MOSCOW (Reuters) - Russia will tap into a rainy-day fund for most of the $15 billion bailout it promised Ukraine after Kiev scrapped plans for European Union deals that would have pulled it further from Moscow's orbit, Finance Minister Anton Siluanov said.
President Vladimir Putin agreed the aid package with Ukraine in December, throwing the ex-Soviet state a lifeline in what was widely seen as a reward for a U-turn that prompted protests which persist in Kiev and have been marked by violence.
Russia will turn to its National Welfare Fund for $10 billion, Siluanov told Ekho Moskvy radio on Thursday.
The other $5 billion is coming from special drawing rights (SDRs), a reserve asset created by the International Monetary Fund, he said. Officials had said both sources would probably be used for the bailout, but had not given a breakdown.
"A decision was taken to support our neighbor's economy," Ekho Moskvy quoted him as saying. "It is not in our interest for the situation to worsen sharply."
Some in Russia have grumbled about using cash that is supposed to be kept for helping its growing population of pensioners to aid its neighbor.
Kiev needs cash to cover its external funding gap, while the central bank's currency reserves are depleted by efforts to support the hryvnia and repay foreign debt.
The Ukrainian government owes around $8 billion in foreign debt payments this year.
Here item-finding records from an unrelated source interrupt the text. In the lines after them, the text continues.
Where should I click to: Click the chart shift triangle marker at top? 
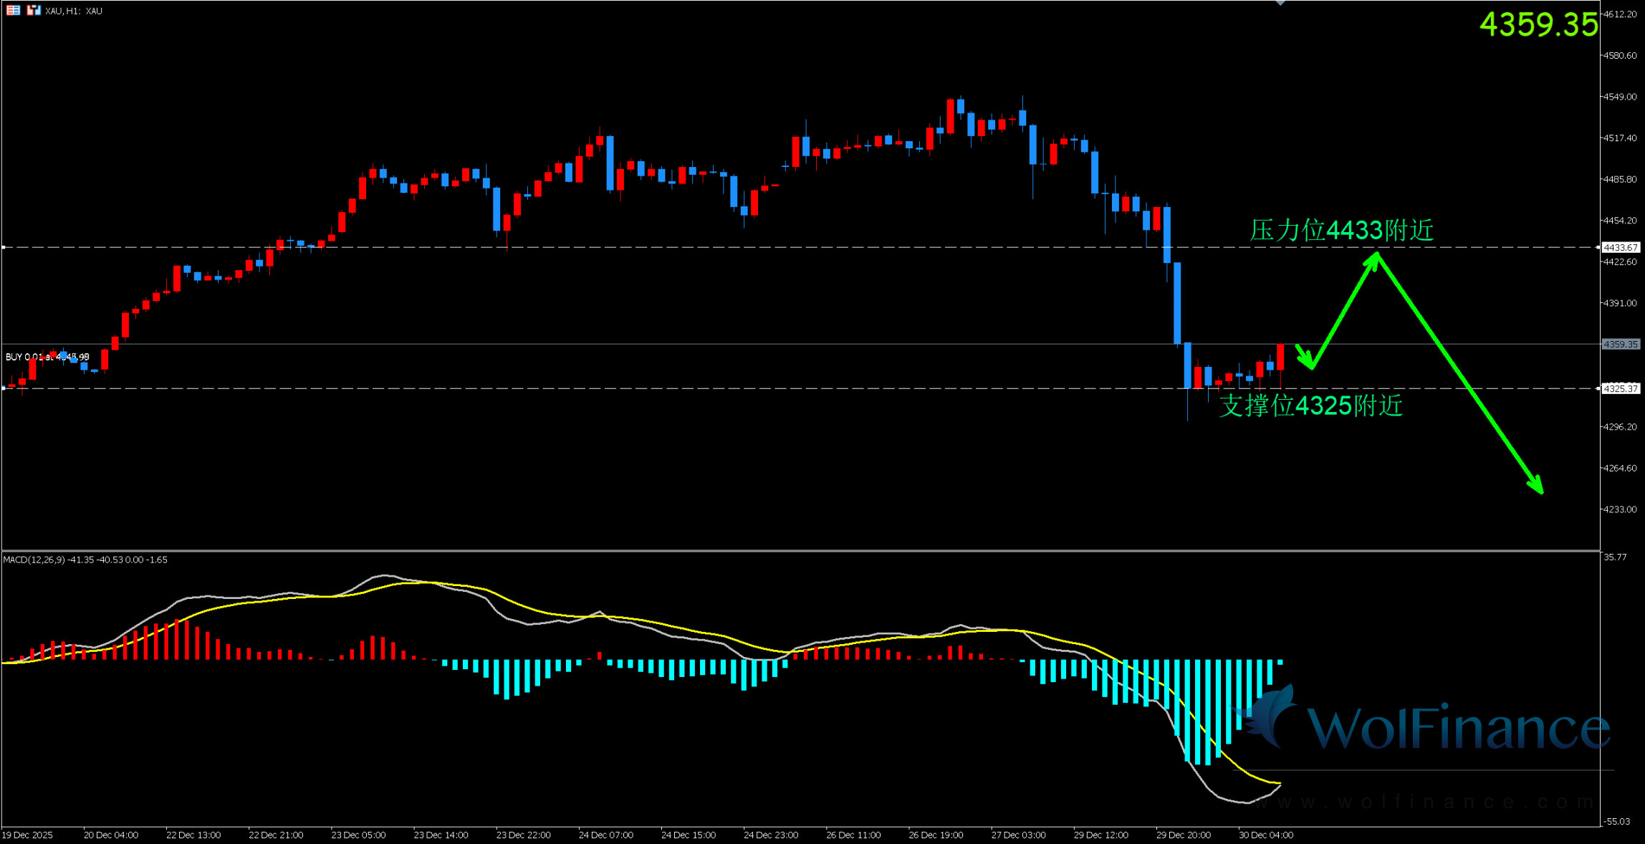[x=1280, y=3]
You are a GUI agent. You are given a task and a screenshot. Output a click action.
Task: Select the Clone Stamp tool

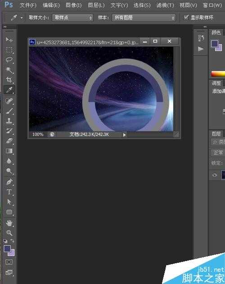pos(9,121)
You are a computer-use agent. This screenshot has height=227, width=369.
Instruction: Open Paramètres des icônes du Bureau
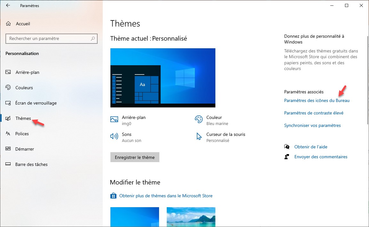(x=317, y=100)
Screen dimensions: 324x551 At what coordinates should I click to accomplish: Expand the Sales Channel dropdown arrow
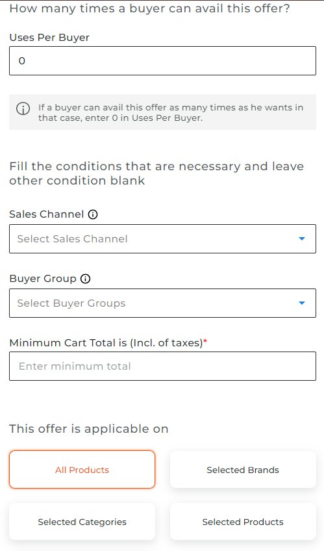point(301,239)
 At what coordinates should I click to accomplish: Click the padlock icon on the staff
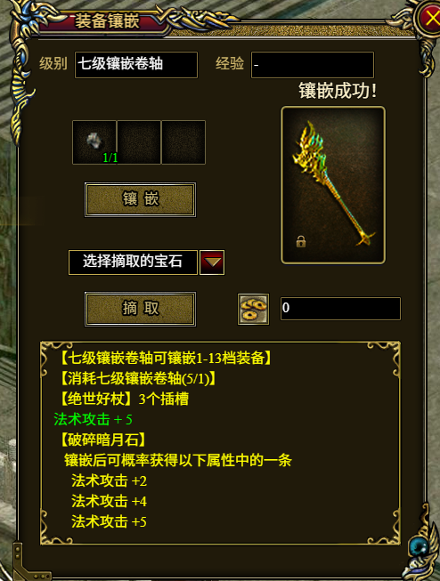301,242
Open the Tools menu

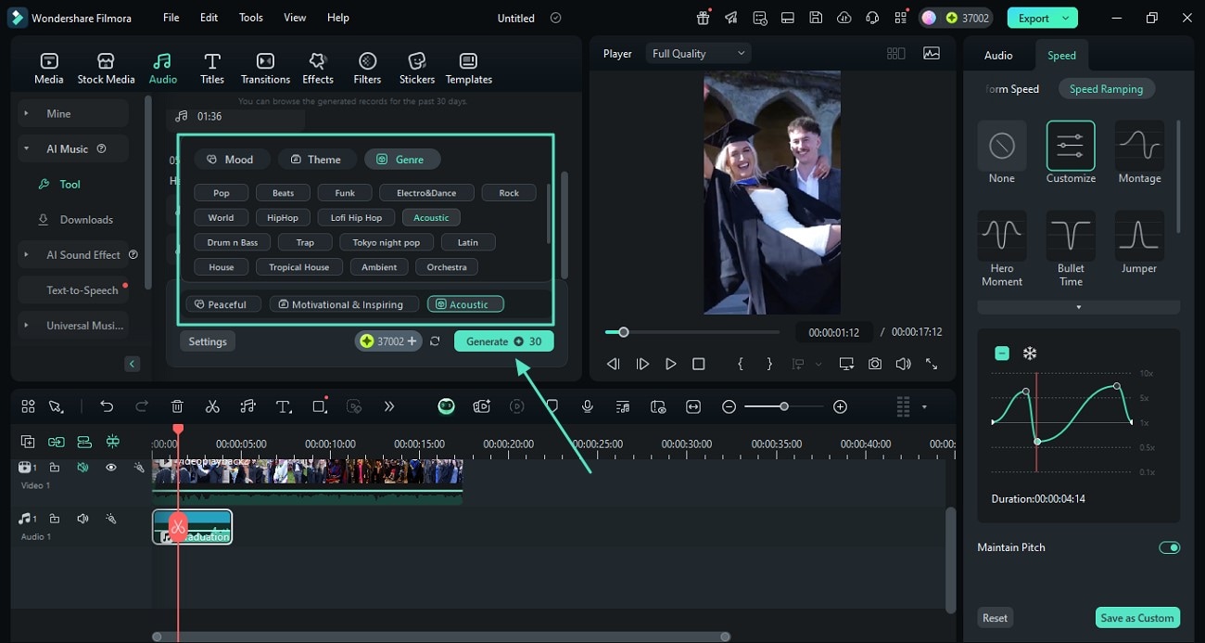click(250, 18)
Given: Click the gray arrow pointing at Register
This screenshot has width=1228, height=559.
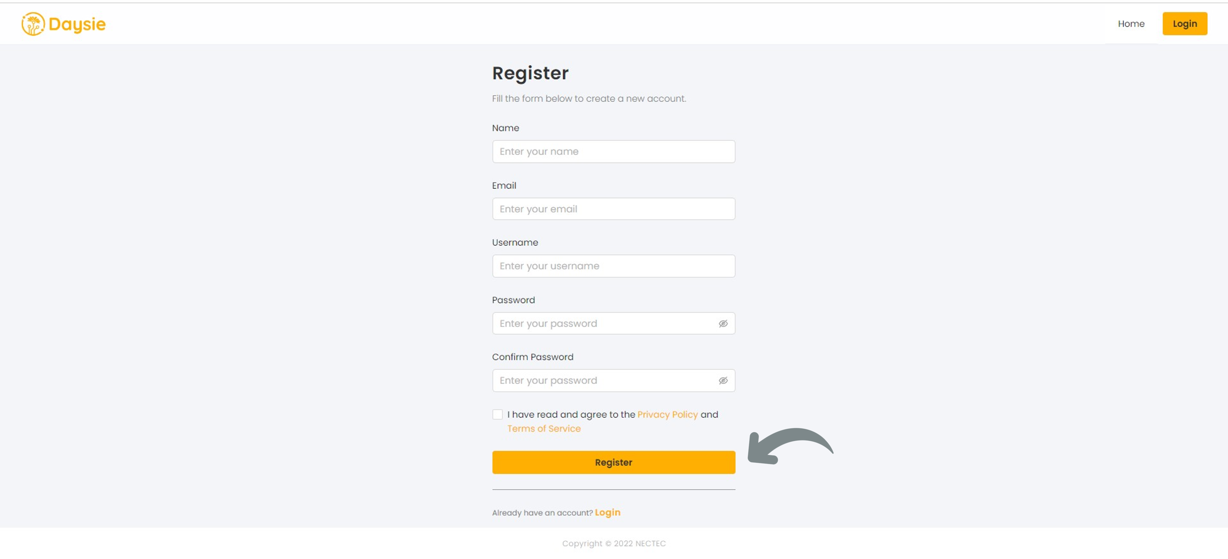Looking at the screenshot, I should (x=789, y=446).
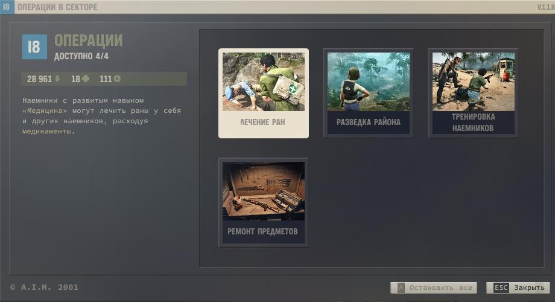Click the ОПЕРАЦИИ В СЕКТОРЕ window title

tap(57, 7)
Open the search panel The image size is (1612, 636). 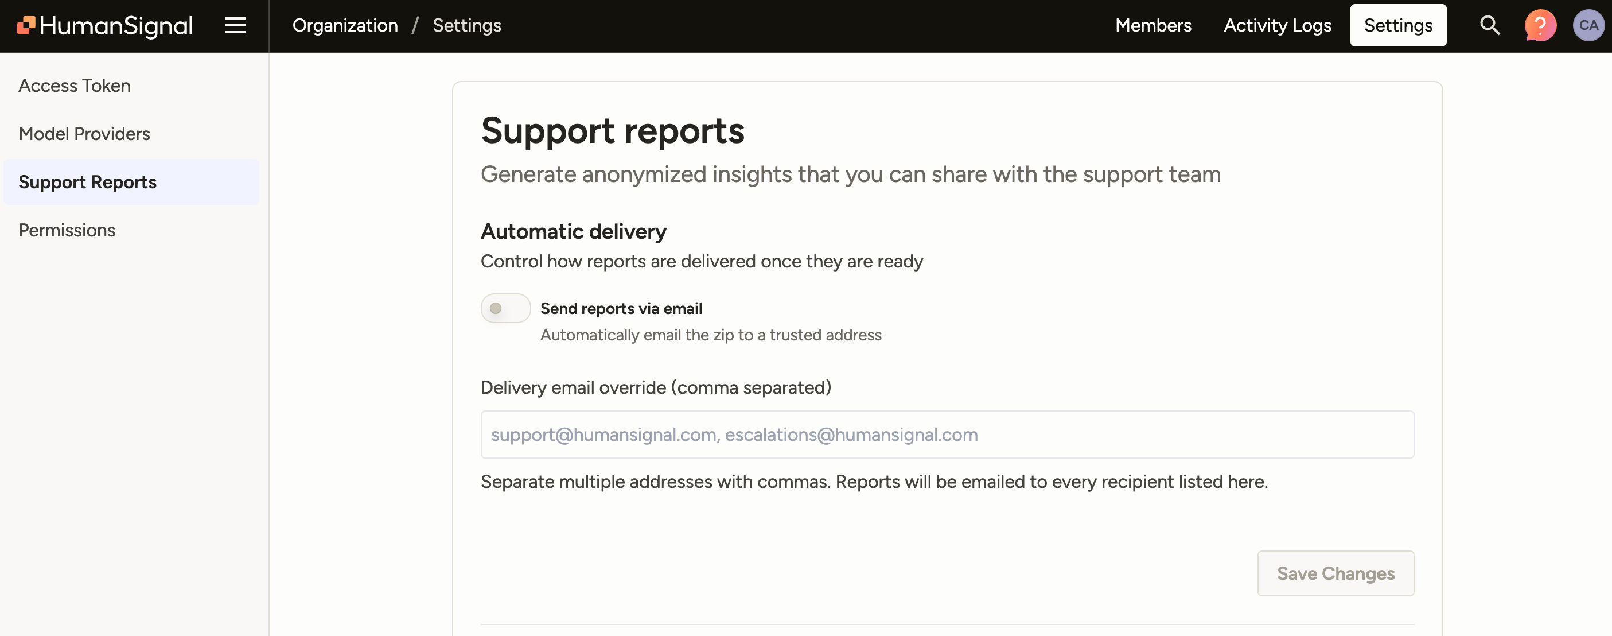click(x=1490, y=25)
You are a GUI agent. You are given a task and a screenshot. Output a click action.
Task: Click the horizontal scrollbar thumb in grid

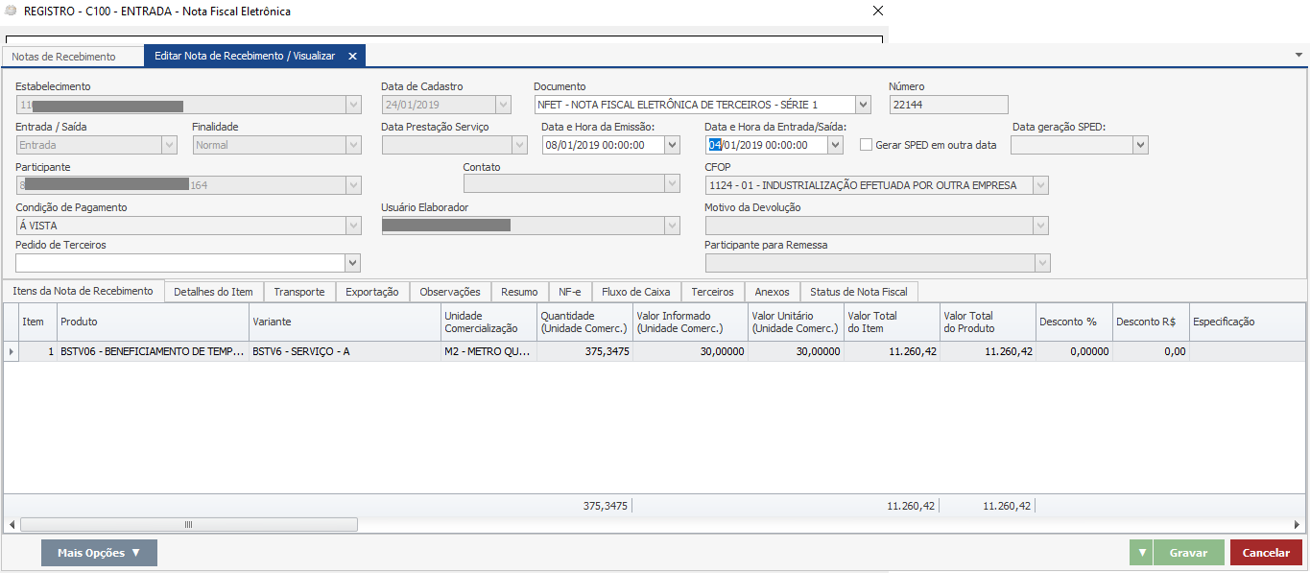point(188,525)
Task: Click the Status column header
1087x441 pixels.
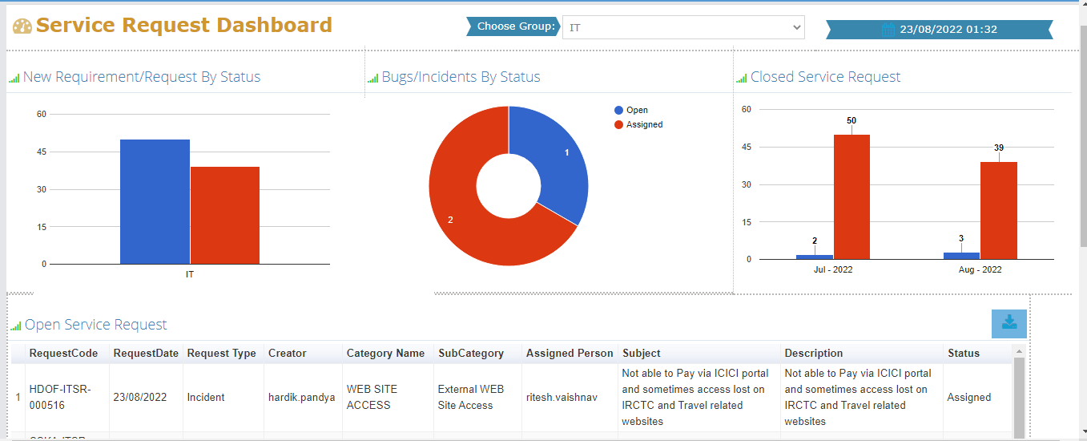Action: click(963, 354)
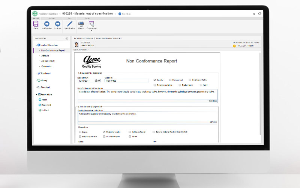The height and width of the screenshot is (188, 300).
Task: Tick the Scrap disposition checkbox
Action: tap(80, 132)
Ukraine owed $2.7 billion for gas at the end of 2013, according to Russian gas company Gazprom, so some of the money will come back to Russia.
Siluanov said the rate on the package of credits was 5 percent and that they would come due on January 1, 2016, Ekho Moskvy reported.
Russia closed a deal in late December to buy Ukraine's newly-issued $3 billion Eurobond, the first part of the bailout.